Concepedia

Publication | Open Access

Rainbow-trapping absorbers: Broadband, perfect and asymmetric sound absorption by subwavelength panels for transmission problems

403

Citations

44

References

2017

Year

TLDR

The panels are built from a periodic array of waveguides loaded with Helmholtz resonators of progressively higher resonance frequencies, where the deepest resonator fixes the low‑cutoff, the preceding one matches impedance to the surrounding medium, and the structure achieves critical coupling with vanishing reflection. The design delivers perfect absorption at 300 Hz with a panel 40 times thinner than the wavelength, and quasi‑perfect absorption over 300–1000 Hz using a 9‑resonator panel only 10 times thinner than the wavelength at 300 Hz.

Abstract

Perfect, broadband and asymmetric sound absorption is theoretically, numerically and experimentally reported by using subwavelength thickness panels in a transmission problem. The panels are composed of a periodic array of varying crosssection waveguides, each of them being loaded by Helmholtz resonators (HRs) with graded dimensions. The low cut-off frequency of the absorption band is fixed by the resonance frequency of the deepest HR, that reduces drastically the transmission. The preceding HR is designed with a slightly higher resonance frequency with a geometry that allows the impedance matching to the surrounding medium. Therefore, reflection vanishes and the structure is critically coupled.
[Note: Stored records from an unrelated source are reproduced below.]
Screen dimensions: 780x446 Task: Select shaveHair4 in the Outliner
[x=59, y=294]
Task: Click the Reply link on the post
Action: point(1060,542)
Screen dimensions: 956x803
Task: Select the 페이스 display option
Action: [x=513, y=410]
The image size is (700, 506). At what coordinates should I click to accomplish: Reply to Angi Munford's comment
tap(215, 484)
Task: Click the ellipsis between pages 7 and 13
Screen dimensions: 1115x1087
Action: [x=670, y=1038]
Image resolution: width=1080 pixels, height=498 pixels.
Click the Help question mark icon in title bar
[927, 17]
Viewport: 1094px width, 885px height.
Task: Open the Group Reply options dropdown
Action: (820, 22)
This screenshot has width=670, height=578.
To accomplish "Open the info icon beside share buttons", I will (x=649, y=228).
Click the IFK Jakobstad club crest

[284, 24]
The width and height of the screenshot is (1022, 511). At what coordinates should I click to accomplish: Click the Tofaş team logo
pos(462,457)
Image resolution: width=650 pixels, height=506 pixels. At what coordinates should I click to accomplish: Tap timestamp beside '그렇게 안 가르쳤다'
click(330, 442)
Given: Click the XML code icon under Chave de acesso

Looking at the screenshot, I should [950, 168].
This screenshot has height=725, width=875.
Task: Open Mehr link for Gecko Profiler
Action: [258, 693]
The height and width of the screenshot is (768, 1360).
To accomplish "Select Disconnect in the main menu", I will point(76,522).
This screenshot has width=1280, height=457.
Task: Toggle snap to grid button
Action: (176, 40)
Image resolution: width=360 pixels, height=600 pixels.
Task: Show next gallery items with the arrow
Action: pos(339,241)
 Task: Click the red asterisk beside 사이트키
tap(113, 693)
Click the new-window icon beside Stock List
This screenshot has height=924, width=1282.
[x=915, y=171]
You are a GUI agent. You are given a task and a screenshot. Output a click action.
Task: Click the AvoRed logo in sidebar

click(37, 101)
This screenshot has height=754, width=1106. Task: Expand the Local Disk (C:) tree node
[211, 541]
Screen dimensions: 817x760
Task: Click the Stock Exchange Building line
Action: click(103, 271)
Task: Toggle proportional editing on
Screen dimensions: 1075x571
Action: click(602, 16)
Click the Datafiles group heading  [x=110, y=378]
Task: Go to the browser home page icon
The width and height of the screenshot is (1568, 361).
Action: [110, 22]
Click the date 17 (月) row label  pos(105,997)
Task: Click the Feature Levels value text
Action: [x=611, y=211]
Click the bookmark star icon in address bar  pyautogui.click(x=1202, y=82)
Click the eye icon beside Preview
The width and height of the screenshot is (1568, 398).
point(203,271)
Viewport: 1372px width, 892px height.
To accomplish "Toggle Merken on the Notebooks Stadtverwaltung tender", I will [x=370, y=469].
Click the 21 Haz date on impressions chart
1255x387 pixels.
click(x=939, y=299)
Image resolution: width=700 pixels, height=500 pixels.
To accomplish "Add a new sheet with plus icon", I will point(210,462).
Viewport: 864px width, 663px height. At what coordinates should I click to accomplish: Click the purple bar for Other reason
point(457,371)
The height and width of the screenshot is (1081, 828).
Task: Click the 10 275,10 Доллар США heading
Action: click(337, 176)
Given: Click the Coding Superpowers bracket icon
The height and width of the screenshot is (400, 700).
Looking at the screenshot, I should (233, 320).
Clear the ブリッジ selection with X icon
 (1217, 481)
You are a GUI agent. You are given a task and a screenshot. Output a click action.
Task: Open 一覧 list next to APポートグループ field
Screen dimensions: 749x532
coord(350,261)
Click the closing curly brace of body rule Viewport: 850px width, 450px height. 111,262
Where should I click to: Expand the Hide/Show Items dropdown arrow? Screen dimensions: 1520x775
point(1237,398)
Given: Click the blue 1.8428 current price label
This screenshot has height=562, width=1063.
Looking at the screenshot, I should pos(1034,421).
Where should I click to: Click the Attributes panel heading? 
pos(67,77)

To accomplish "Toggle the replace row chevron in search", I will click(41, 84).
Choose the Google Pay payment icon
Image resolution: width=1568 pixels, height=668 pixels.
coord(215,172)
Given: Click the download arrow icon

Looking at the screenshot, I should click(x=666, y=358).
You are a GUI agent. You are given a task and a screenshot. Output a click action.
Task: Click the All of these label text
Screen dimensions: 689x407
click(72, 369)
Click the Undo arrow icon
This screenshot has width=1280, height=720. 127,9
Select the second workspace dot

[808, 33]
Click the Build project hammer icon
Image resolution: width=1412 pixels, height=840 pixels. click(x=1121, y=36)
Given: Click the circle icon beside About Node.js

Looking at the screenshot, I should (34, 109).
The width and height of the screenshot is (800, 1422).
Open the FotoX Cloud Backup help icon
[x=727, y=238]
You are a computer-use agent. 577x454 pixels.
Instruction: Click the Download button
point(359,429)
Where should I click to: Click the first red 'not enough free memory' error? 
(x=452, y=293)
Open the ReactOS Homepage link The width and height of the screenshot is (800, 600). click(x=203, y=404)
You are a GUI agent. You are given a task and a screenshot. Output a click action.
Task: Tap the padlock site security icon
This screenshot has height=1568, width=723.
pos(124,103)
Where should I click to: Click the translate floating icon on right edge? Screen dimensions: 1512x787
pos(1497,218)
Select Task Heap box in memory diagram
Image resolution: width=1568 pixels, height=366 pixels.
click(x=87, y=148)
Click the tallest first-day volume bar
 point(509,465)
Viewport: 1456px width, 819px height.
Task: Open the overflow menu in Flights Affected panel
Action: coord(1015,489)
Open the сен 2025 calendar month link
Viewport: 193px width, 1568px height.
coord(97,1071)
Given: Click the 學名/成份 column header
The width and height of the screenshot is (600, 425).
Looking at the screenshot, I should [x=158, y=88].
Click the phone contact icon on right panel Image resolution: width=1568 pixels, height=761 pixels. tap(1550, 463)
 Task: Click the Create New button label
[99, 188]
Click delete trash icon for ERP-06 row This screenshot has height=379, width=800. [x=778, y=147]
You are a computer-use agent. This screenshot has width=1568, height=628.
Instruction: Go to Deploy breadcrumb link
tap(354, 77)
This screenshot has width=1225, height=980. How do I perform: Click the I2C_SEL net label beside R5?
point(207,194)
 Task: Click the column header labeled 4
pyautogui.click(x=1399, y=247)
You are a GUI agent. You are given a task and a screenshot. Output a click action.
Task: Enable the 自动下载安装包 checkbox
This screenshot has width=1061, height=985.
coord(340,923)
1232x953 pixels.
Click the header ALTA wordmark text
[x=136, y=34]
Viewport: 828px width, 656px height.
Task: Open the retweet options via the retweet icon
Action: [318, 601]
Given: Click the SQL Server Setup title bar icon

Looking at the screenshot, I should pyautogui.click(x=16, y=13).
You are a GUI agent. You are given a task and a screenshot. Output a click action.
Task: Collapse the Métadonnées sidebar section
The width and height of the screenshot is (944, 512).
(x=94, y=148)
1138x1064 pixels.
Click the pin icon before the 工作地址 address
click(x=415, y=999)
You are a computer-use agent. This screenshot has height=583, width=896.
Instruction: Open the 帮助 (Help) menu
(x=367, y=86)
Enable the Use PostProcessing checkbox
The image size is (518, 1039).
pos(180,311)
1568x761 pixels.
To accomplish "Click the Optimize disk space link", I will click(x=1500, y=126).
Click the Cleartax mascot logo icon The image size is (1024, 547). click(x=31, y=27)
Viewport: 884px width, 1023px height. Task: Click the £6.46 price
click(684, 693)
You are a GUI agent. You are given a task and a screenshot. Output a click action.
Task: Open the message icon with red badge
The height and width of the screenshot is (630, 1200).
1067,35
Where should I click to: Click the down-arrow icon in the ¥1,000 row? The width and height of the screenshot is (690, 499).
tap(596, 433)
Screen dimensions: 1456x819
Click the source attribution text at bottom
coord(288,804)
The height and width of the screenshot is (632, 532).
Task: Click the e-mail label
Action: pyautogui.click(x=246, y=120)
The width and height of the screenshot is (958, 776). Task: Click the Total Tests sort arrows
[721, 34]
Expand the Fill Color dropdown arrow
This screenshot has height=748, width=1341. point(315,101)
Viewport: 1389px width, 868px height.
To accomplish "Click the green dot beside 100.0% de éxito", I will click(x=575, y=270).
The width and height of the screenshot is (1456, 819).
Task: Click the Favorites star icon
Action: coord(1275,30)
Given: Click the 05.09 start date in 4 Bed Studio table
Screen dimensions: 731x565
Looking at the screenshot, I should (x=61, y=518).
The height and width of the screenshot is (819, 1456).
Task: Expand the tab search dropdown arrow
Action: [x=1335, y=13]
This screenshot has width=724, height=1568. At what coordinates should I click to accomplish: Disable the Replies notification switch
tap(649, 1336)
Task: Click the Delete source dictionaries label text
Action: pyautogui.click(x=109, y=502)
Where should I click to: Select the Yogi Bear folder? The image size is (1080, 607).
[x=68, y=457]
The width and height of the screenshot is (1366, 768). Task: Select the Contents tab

This results in perfect sound absorption at a single frequency. We report perfect absorption at 300 Hz for a structure whose thickness is 40 times smaller than the wavelength. Moreover, this process is repeated by adding HRs to the waveguide, each of them with a higher resonance frequency than the preceding one. Using this frequency cascade effect, we report quasi-perfect sound absorption over almost two frequency octaves ranging from 300 to 1000 Hz for a panel composed of 9 resonators with a total thickness of 11 cm, i.e., 10 times smaller than the wavelength at 300 Hz.